Hello all. We have launched ECS Service Connect which is intended to be a drop-in replacement for Cloud Map DNS based service discovery. You can keep using the same DNS names, but it no longer uses DNS propagation. Instead Service Connect uses an Envoy Proxy sidecar which is configured by monitoring the ECS control plane for task launches and stops. This means there is far less propagation delay. Additionally, the sidecar automatically retries and redirects your request to a different task in the rare case that a task has crashed in the short interval between the sidecar receiving the latest updated config from ECS.

Please try it out and let us know if this solves your problem. Service Connect is designed to feel the same as DNS based service discovery, but overall much more featureful and doesn't have the same DNS propagation timing issues.

Are we able to use Service connect to connect from Ec2 or lambda to ECS services ? As we use to do in service discovery.

prince367gro commented 1 year ago

@ranman @nathanpeck

brafales commented 1 year ago

People beware of the "Deployment order" gotcha: https://docs.aws.amazon.com/AmazonECS/latest/developerguide/service-connect.html

Existing tasks can't resolve and connect to the new endpoint. Only new Amazon ECS tasks that have a Service Connect configuration in the same namespace and that start running after this deployment can resolve and connect to this endpoint. For example, an Amazon ECS service that runs a client application must be redeployed to connect to a new endpoint. Start that deployment after the deployment completes of the server that makes the endpoint that the client connects to.

Deployment order matters. If you have a Service A under servicea.internal, then deploy a Service B under serviceb.internal, Service A will not be able to talk to Service B (DNS resolution error will happen) until Service A containers are restarted. I find this behaviour quite irritating, as dynamic creation of new ECS services then require restarting of other services if you want those to be able to "discover" the new one. Our use case requires us to dynamically create new test environments under different domains, and now we are being forced to restart a whole bunch of other consuming services each time we want to create a new test environment.

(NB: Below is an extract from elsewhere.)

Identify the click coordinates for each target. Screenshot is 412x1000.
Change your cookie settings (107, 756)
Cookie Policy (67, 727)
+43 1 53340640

In my opinion, allowing customers to configure AWS Service Discovery with:

would have solved this use case.

I would have rather seen AWS improving an existing service with what looks like a fairly simple and useful feature, instead of being provided with a new, "improved" service which comes with other issues, and which forces you to update all your existing ECS services to take advantage of.

imdkbj commented 3 weeks ago

Ah! More than 4 long years and we are forced to use ALB.